SOURCE TEXT:
------------------------------------------------

For several years I’ve taught a summer course at the University of New Hampshire for kids from poor backgrounds who are preparing for college. The course is called “Success Studies” and it’s a combination of personal development and study skills. Basically I teach the kids how to use their minds effectively.
One strategy that’s particularly helpful for teens, but which actually applies to all of us, is refining and expanding our vocabulary for feelings and emotions. (Buddhism makes a distinction between feelings and emotions, but we’re not going to go into that here. I’ve explained the distinction elsewhere).
I’ve found the following two lists, which come from Nonviolent Communication (NVC) to be very helpful in expanding a feelings vocabulary:
How we are likely to feel when our needs are being met
absorbed, adventurous, affectionate, alert, alive, amazed, amused, animated, appreciative, ardent, aroused, astonished, blissful, breathless, buoyant, calm, carefree, caring, cheerful, comfortable, compassionate, complacent, composed, concerned, confident, contented, curious, delighted, eager, ebullient, ecstatic, effervescent, elated, enchanted, encouraged, energetic, engrossed, enlivened, enthusiastic, excited, exhilarated, expansive, expectant, exultant, fascinated, free, friendly, fulfilled, glad, gleeful, glorious, glowing, good-humored, grateful, gratified, happy, helpful, hopeful, inquisitive, inspired, intense, interested, intrigued, invigorated, involved, joyful, joyous, jubilant, keyed-up, loving, mellow, merry, mirthful, moved, optimistic, overjoyed, overwhelmed, peaceful, perky, pleasant, pleased, proud, quiet, radiant, rapturous, refreshed, relaxed, relieved, satisfied, secure, sensitive, serene, spellbound, splendid, stimulated, surprised, tender, thankful, thrilled, touched, tranquil, trusting, upbeat, warm, whole-hearted, wide-awake, wonderful, zestful.

------------------------------------------------

ASSIGNED TASK 1:
In the passage on feelings vocabulary, what is the name of the summer course the writer teaches?
ASSIGNED TASK 2:
Translate this sentence from the passage on feelings vocabulary into Spanish: "Basically I teach the kids how to use their minds effectively."
ASSIGNED TASK 3:
Continue the passage on feelings vocabulary from its last sentence.

------------------------------------------------

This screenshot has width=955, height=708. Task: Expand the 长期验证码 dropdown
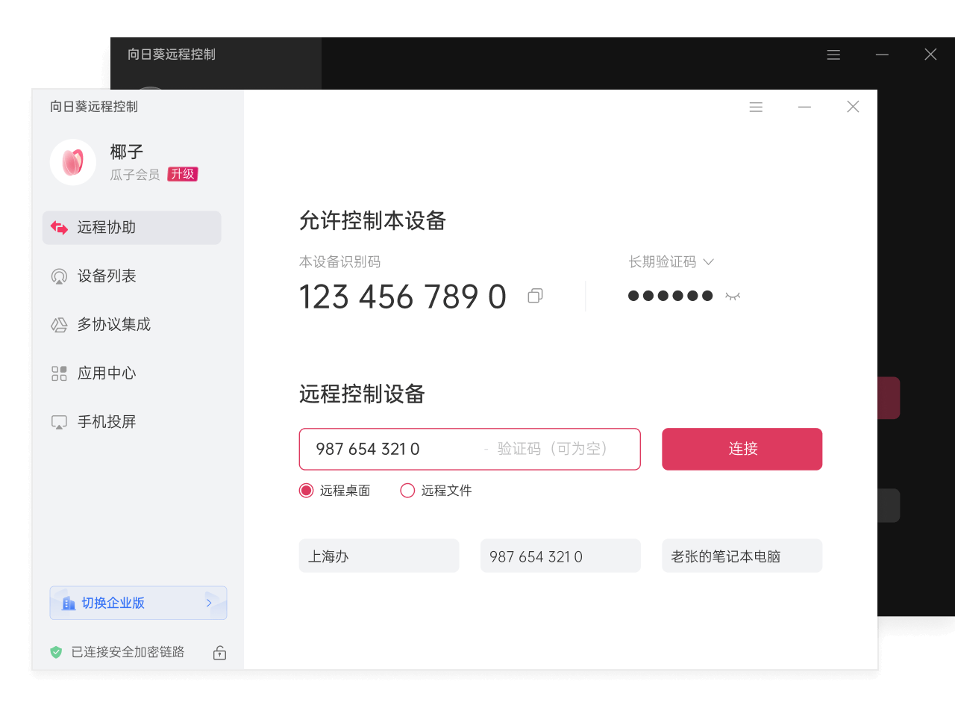[x=707, y=261]
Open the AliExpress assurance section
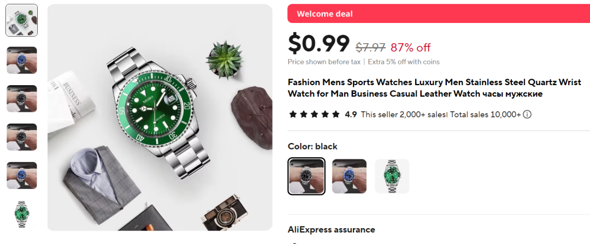This screenshot has width=590, height=244. coord(332,229)
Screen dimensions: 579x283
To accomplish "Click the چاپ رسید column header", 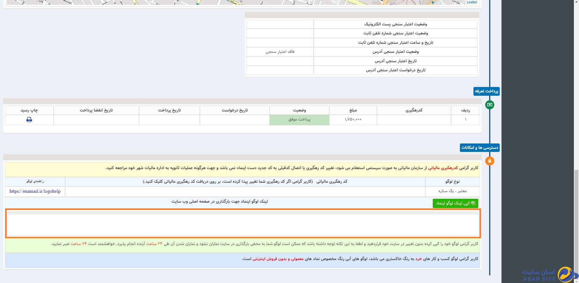I will (29, 110).
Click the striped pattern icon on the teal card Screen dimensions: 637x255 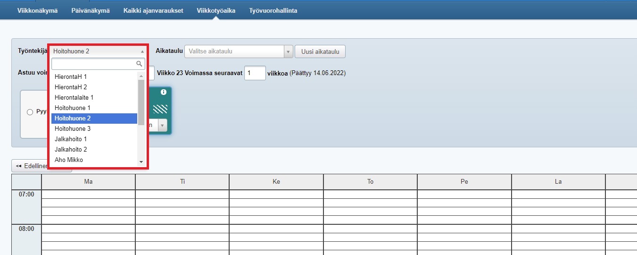click(x=160, y=110)
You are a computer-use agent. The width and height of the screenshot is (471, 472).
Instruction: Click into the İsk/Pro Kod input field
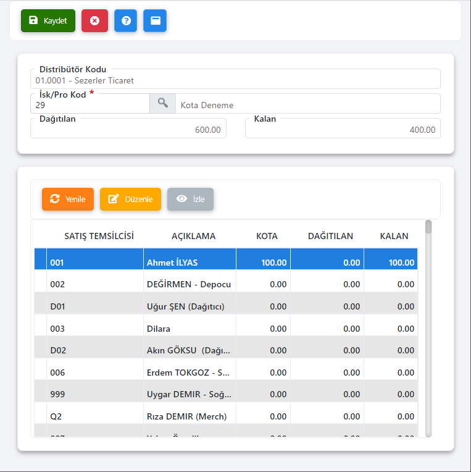click(90, 105)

------------------------------------------------

ANSWER SPACE 1:
"Success Studies"

ANSWER SPACE 2:
Básicamente, les enseño a los chicos a usar la mente de manera eficaz.

ANSWER SPACE 3:
How we are likely to feel when our needs are not being met
afraid, aggravated, agitated, alarmed, aloof, angry, anguished, annoyed, anxious, apathetic, apprehensive, aroused, ashamed, beat, bewildered, bitter, blue, bored, broken, chagrined, cold, concerned, confused, cross, dejected, depressed, despairing, despondent, detached, disaffected, disappointed, discouraged, disenchanted, disgruntled, disgusted, disheartened, dismayed, displeased, disquieted, distressed, disturbed, downcast, downhearted, dull, edgy, embarrassed, embittered, enraged, exasperated, exhausted, fatigued, fearful, fidgety, forlorn, frightened, frustrated, furious, gloomy, guilty, harried, heavy, helpless, hesitant, horrible, horrified, hostile, humdrum, hurt, impatient, indifferent, intense, irate, irked, irritated, jealous, jittery, keyed-up, lazy, leery, lethargic, listless, lonely, mad, mean, miserable, mopey, morose, mournful, nervous, nettled, numb, overwhelmed , pained, panicky, passive, perplexed, pessimistic, rancorous, reluctant, repelled, resentful, restless, sad, scared, sensitive, shaky, shocked, skeptical, sleepy, sorrowful, spiritless, startled, suspicious, tepid, terrified, tired, troubled, uncomfortable, uneasy, unglued, unhappy, unnerved, unsteady, upset, uptight, vexed, wary, weary, wistful, withdrawn, woeful, worried, wretched.
It’s good to use these lists in order to be more precise about how we’re feeling. All too often we just say we’re feeling “okay” or “not so good.” And people often use the same terms all the time! Being more descriptive helps break the sense I talked about elsewhere that your emotions are fixed and unchanging.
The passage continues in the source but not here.